Les eurodéputés expriment des réserves alors que les nouvelles réglementations environnementales sont débattues.

L’Union européenne a annoncé mardi des mesures pour renforcer les normes sur la qualité de l’air d’ici 2030, dans le cadre de son objectif de « zéro pollution » d’ici 2050. Cependant, ces mesures ne sont pas alignées sur les recommandations de l’Organisation mondiale de la santé (OMS), ce qui suscite des réserves parmi les eurodéputés.

Alors que la pollution atmosphérique est responsable de 300 000 décès prématurés chaque année dans l’UE, les Vingt-Sept se sont fixé l’objectif ambitieux de parvenir à un environnement sans pollution d’ici 2050.

La première étape vers cet objectif consiste en des limites plus strictes pour 2030 pour plusieurs polluants, notamment les particules fines, le dioxyde d’azote et le dioxyde de soufre. Ces mesures ont été saluées comme « une étape majeure pour garantir un avenir plus sain » par l’eurodéputé social-démocrate Javi Lopez, rapporteur du texte.

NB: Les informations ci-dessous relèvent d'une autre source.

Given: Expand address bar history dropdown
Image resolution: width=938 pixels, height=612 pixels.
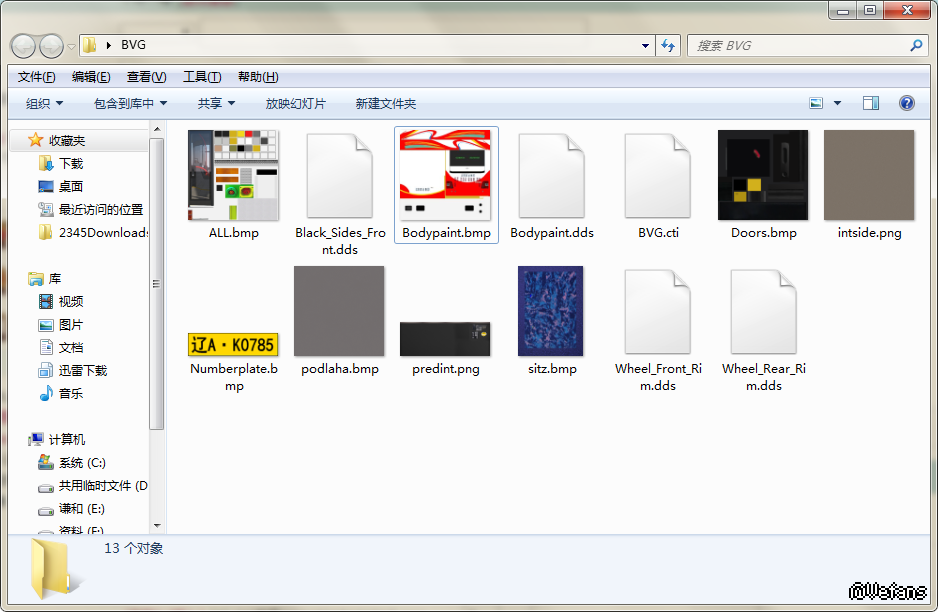Looking at the screenshot, I should pyautogui.click(x=645, y=45).
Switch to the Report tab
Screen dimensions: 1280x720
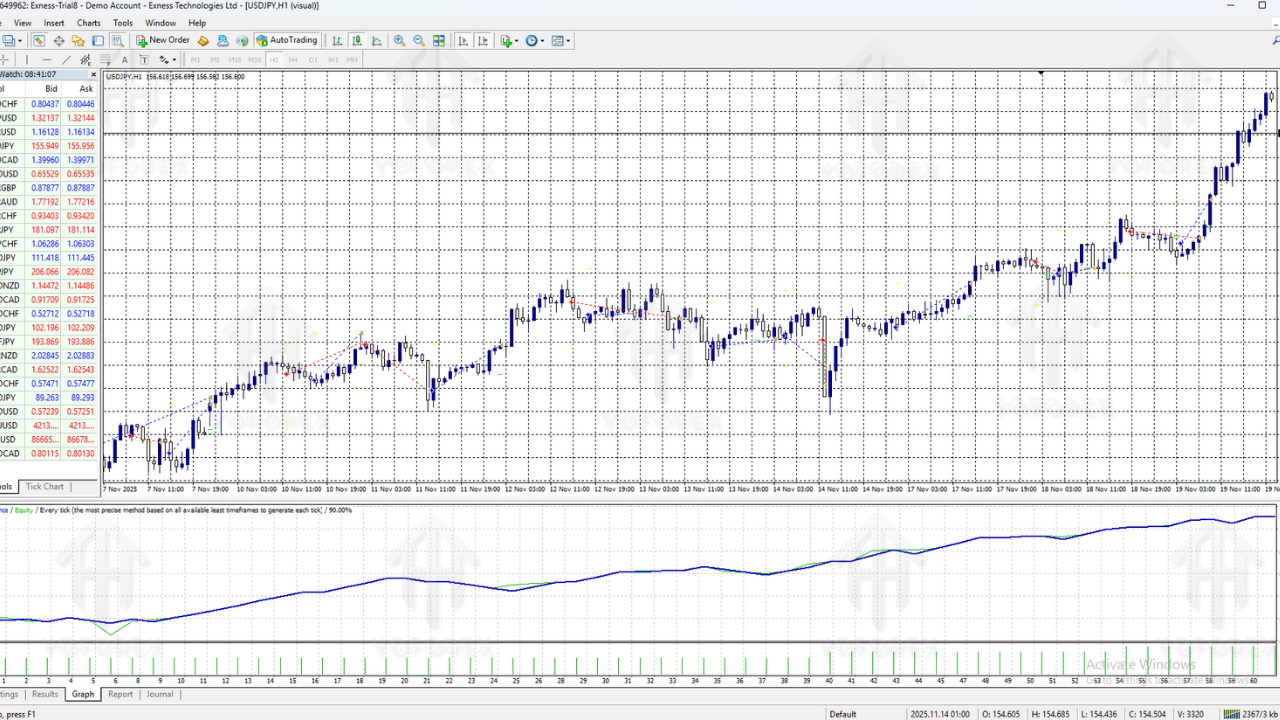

Chaque pays devra élaborer une feuille de route détaillée conformément à cet accord, qui doit encore être formellement confirmé par les États membres et les eurodéputés.

Pour le dioxyde d’azote et les particules fines inférieures à 2,5 micromètres (PM2.5), les valeurs limites annuelles permises seront abaissées de plus de moitié d’ici 2030 par rapport à aujourd’hui. Cependant, ces objectifs restent en deçà des recommandations de l’OMS, ce qui suscite des critiques de la part des eurodéputés.

Dans leur mandat initial, les eurodéputés avaient demandé un alignement strict avec les lignes directrices de l’OMS d’ici 2035. Cependant, les États membres ont soutenu des valeurs moins drastiques proposées par la Commission européenne pour 2030.

Malgré ces avancées, des réserves persistent quant au calendrier précipité et à l’impact potentiel sur des secteurs tels que l’agriculture et les transports. Certains estiment que cet équilibre entre la protection de l’environnement et la préservation de l’économie n’a pas été atteint.

La législation permet désormais de saisir les tribunaux en cas de dépassement des normes de qualité de l’air, et les citoyens touchés par la pollution pourront réclamer une indemnisation devant la justice. Elle prévoit également une augmentation des points de mesure de la qualité de l’air et l’harmonisation des indices dans toute l’UE pour les rendre plus clairs et accessibles au public.

Malgré ces avancées, de nombreux États membres éprouvent déjà des difficultés à respecter les normes actuelles de qualité de l’air, comme en témoigne la récente mise en demeure adressée à la France par la Commission européenne pour dépassement des limites de dioxyde d’azote dans plusieurs villes.